From a manufacturing perspective, we are engaged in a manufacturing partnership with FUJIFILM Diosynth Biotechnologies (FDBT) for production of TNX-1800 at FDBT’s College Station, Texas site. We also recently announced plans to build-out our own process development facility in New Bedford, MA and to build a vaccine production facility in Hamilton, MT, which is home to the National Institutes of Health’s Rocky Mountain National Labs.
The TNX-2100 skin test was a byproduct of our efforts to develop and test the TNX-1800 vaccine, because the TNX-1800 vaccine is designed to elicit a strong T cell response to SARS-CoV-2. The potential advantages of a strong T cell response include durability of protection and the inhibition of forward transmission should a vaccinated person be subsequently infected with SARS-CoV-2. We are optimistic about the prospects of TNX-1800 because Edward Jenner’s smallpox vaccine was not just the first vaccine, but also remains the most successful vaccine in history.
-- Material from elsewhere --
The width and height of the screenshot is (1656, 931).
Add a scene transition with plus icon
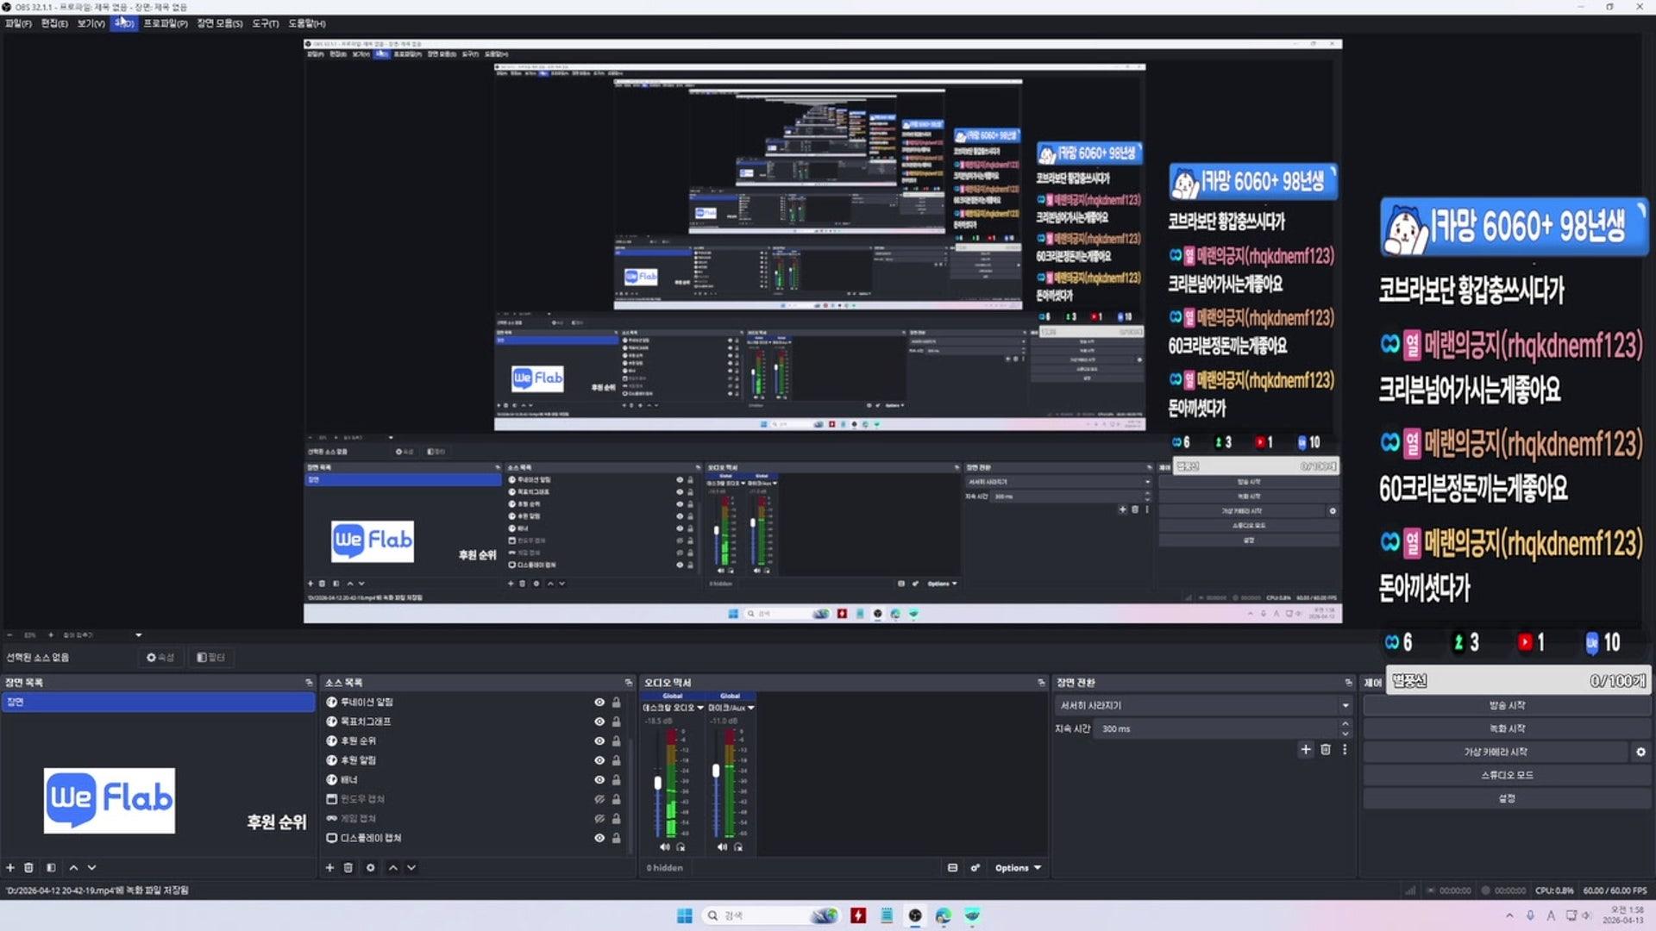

Jenner’s vaccine eradicated smallpox, which is the only infectious disease ever eradicated. It is unlikely that SARS-CoV-2 will be eradicated by any strategy since it is already known to infect a variety of other animals. It is more likely that SARS-CoV-2 will become endemic. For that reason, our short-term goal is to develop TNX-1800 as a vaccine for adults, but our long-term goal is to test and develop TNX-1800 as a potential vaccine for children to be included with the other childhood immunizations.
Seth Lederman was speaking to Anna MacDonald, Science Writer for Technology Networks.